Dr. Yerasimides preferred tool is the high speed burr. His favorite tip is what he calls a router tip . He uses one that it is three and a half centimeters long with a diameter of three millimeters. It’s a side cutting tip so you can bury  it down the side of the implant and work around the proximal portion of the stem. This allows you to easily remove the top three and a half centimeters of bone interface from an implant – and if you are dealing with a proximal coated only implant like a wedge taper stem – that’s really about all you need to remove it. For fully HA coated implants like Corail, you can additionally feed smooth Steinmann pins down the side of the implant to attempt to break the distal bone interface.

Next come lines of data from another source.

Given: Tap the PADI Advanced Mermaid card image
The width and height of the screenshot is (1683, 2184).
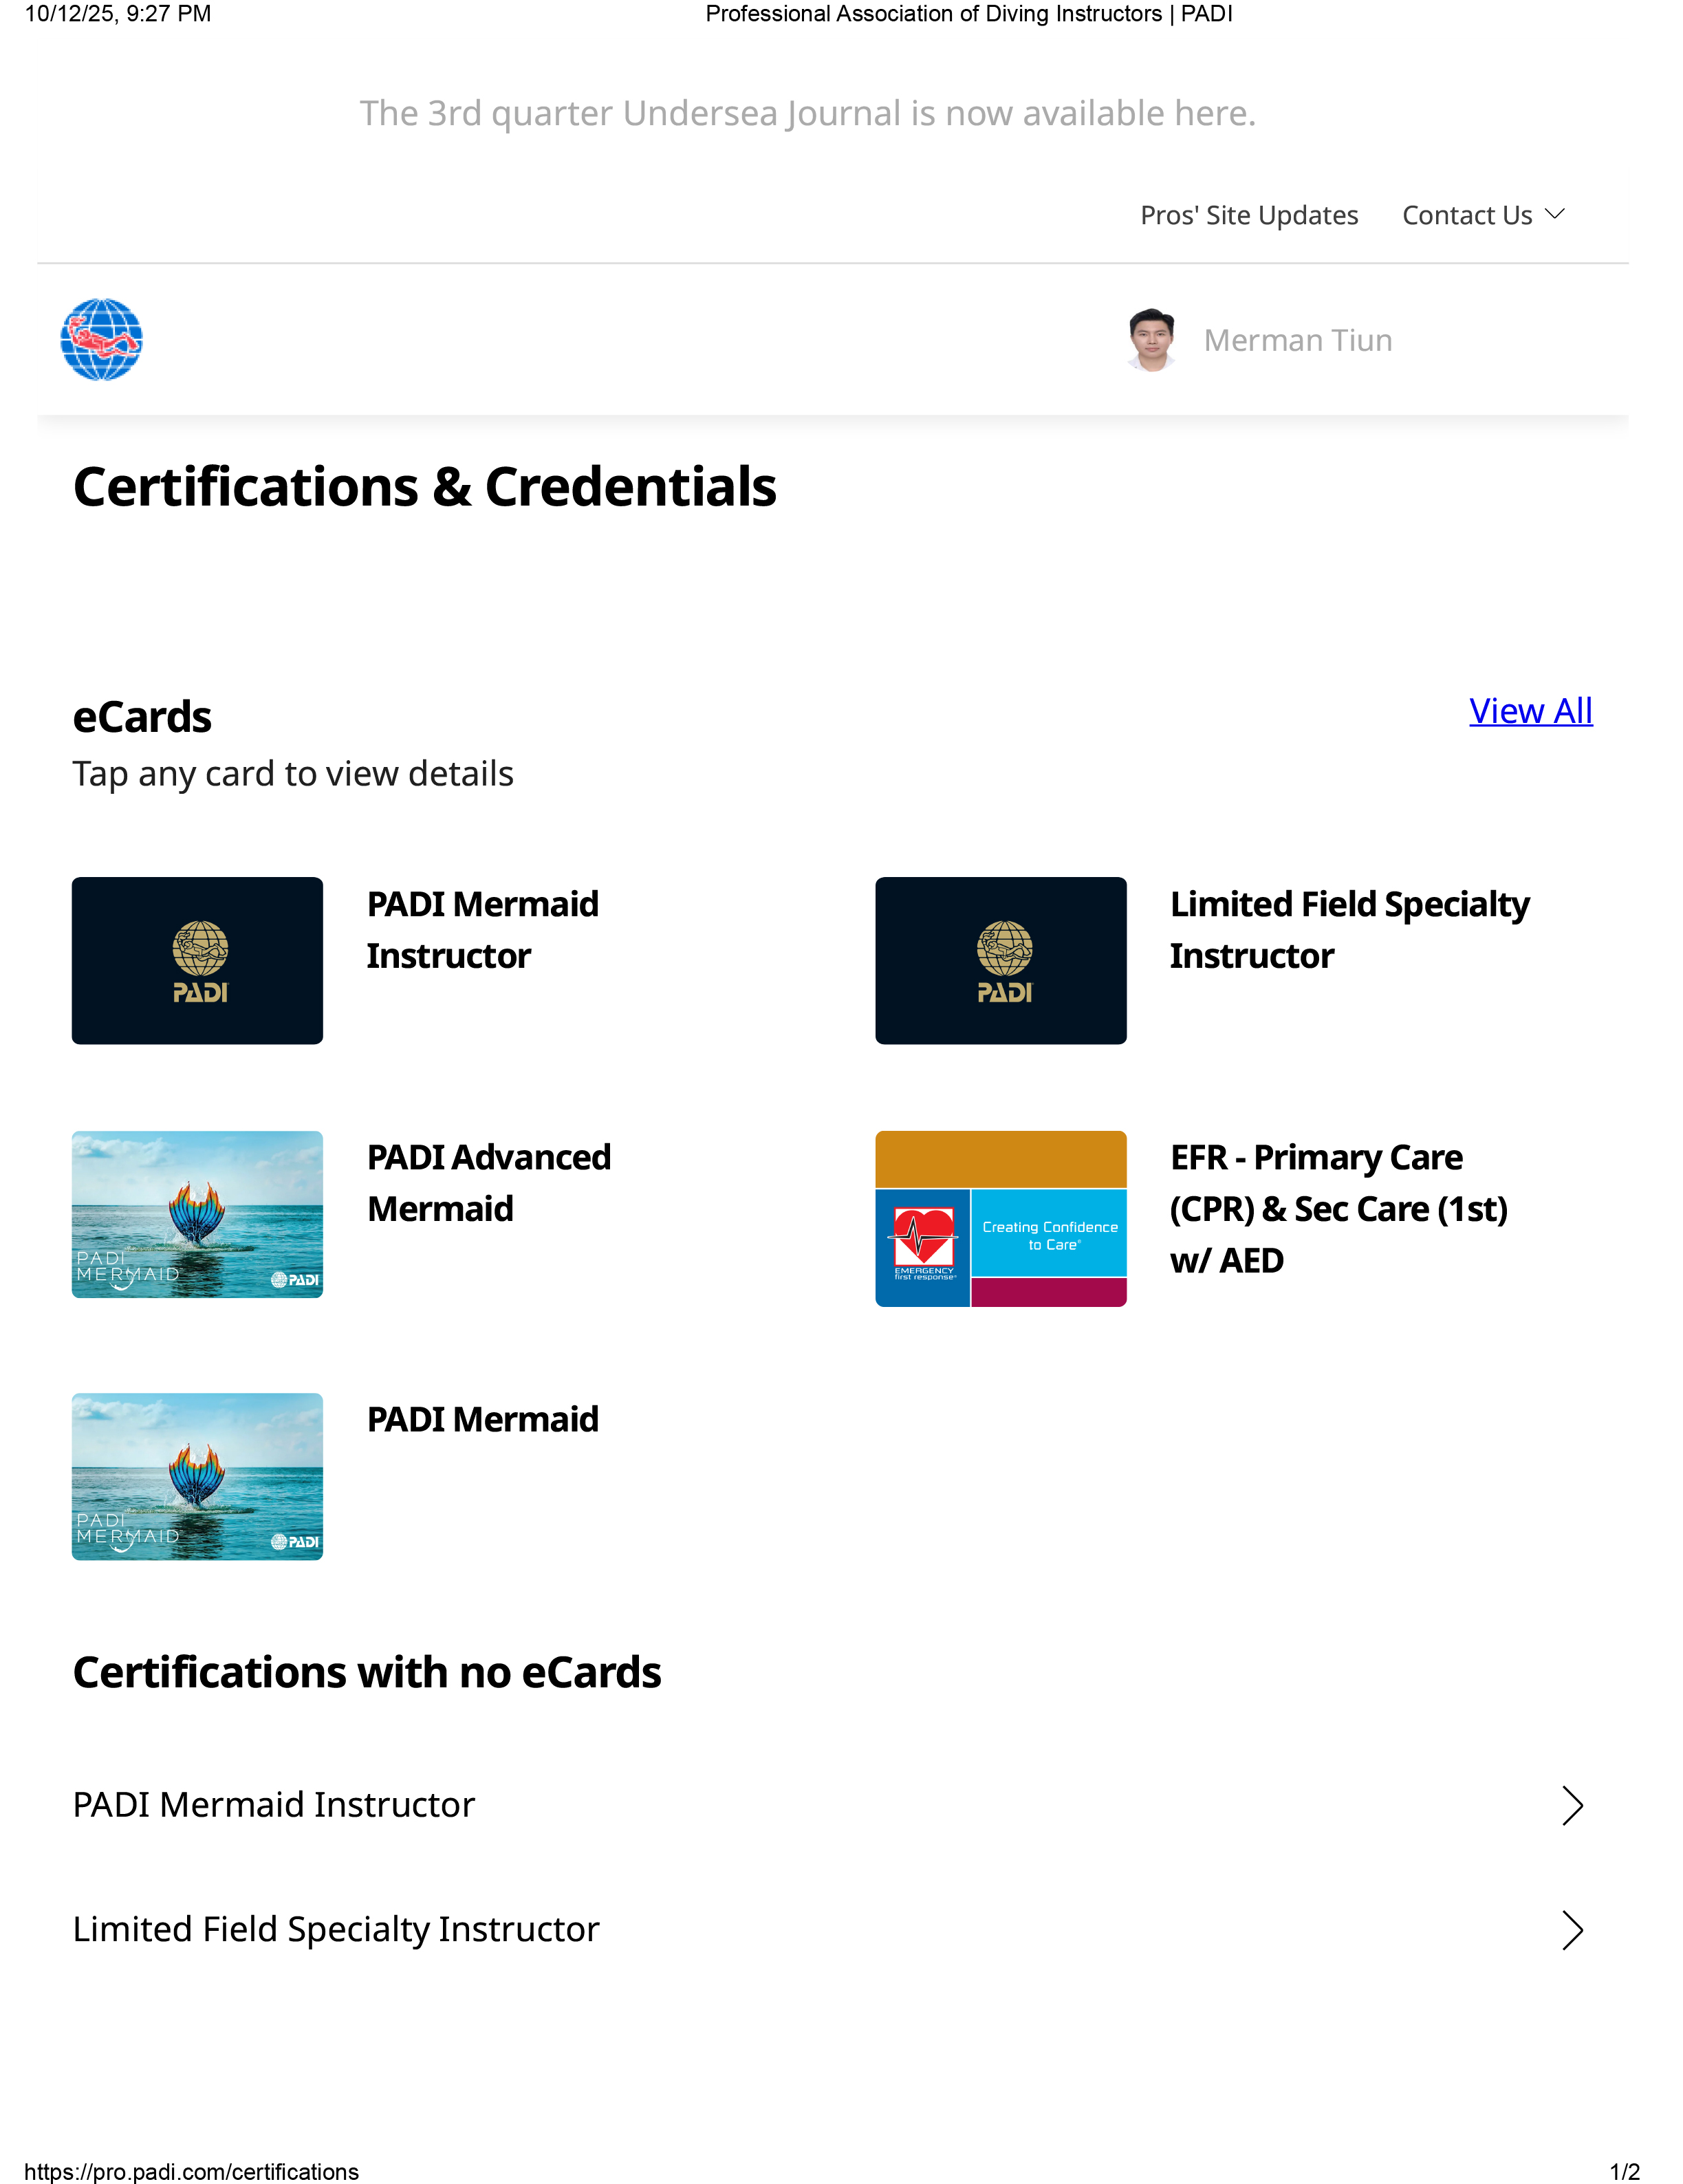Looking at the screenshot, I should pos(197,1214).
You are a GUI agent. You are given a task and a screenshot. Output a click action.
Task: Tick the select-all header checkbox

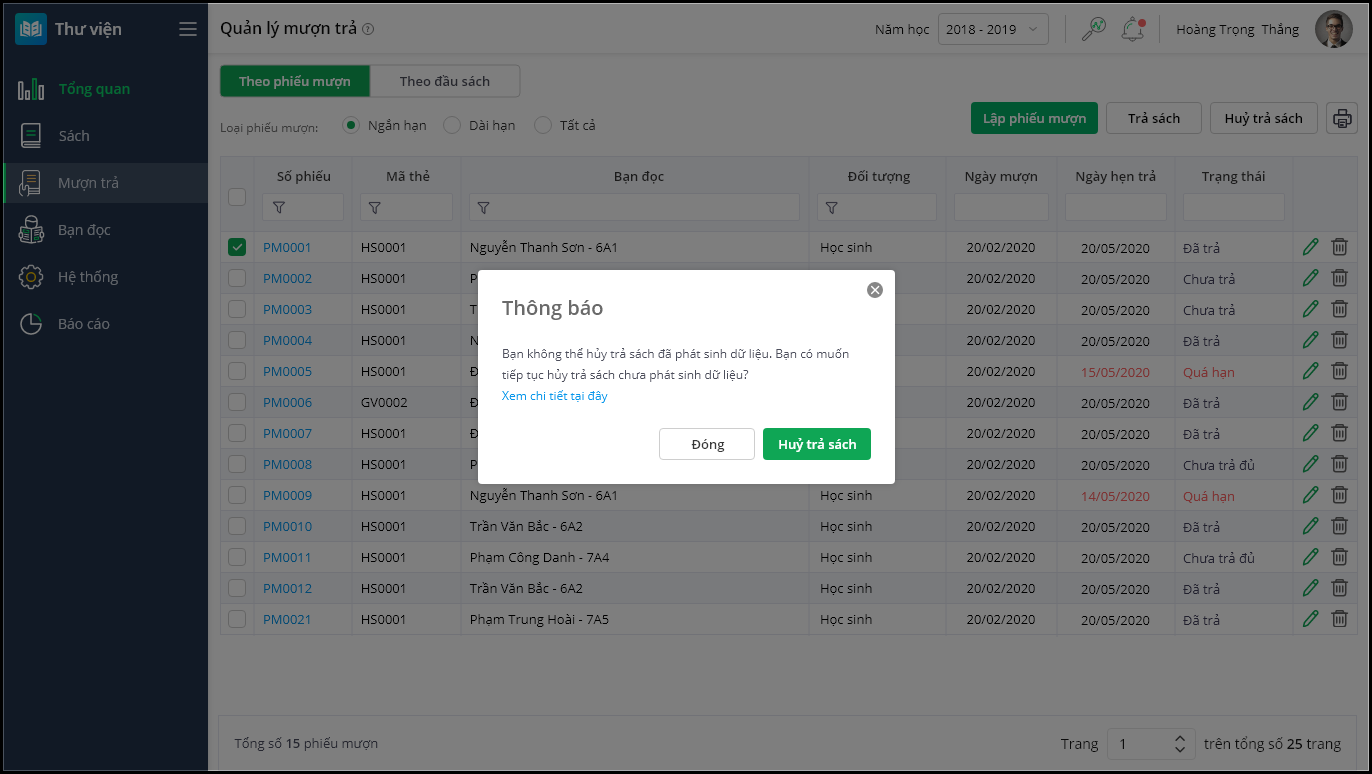(237, 197)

Key elements for removing well-fixed stems

  1. Good Exposure is crucial – You should aim to spend around 75% of the surgical time on exposure and releases. Dr. Yerasimides releases the entire femur including the posterior femur before attempting dislocation. There is no substitute for good exposure with revision surgery. Take your time and make sure you have good hemostasis from one layer to the next before moving onto the next step.
  2. Use a high-speed burr – Dr. Yerasimides uses an acorn or a round ball around the proximal femur to remove bony overgrowth around the stem. Once he can see all borders of the top of the stem, he uses a tapered or router tip to remove bone from the bone/implant interface.
  3. Hit down on the implant. It sounds a little counter-intuitive, but Dr. Yerasimides hits down on the implant with a bone tamp or inserter handle. The object is to disrupt the bone/implant interface and you can deliver more force downward with a mallet than upward with a slap hammer. Once you have broken the bone/ implant interface you attach a back slap hammer to take it out. Remove the bone of the medial calcar under the collar if present.

Modified Wagner Osteotomy

Wagner osteotomies have typically been used by anterolateral revision surgeons. The traditional Wagner osteotomy removes the anterior third of the femur splitting the trochanter in a coronal plane. The Modified Wagner osteotomy aims to preserve the greater trochanter while still gaining access to the well-fixed parts of the component in the subtrochanteric and diaphyseal part of the femur. There are five basic cuts involved:

1. direct anterior oblique cut

2. lateral

3. distal anterior cut

4 & 5 distal and proximal medial cuts.

In conclusion, there will be a great deal of information shared, and a number of tips and tricks that Dr. Yerasimides has learned along the way. However, there’s nothing more valuable than experience. You will run into challenges as you embark on a variety of revision surgeries – but each one will make you a better surgeon. Keep pushing forward with this surgery!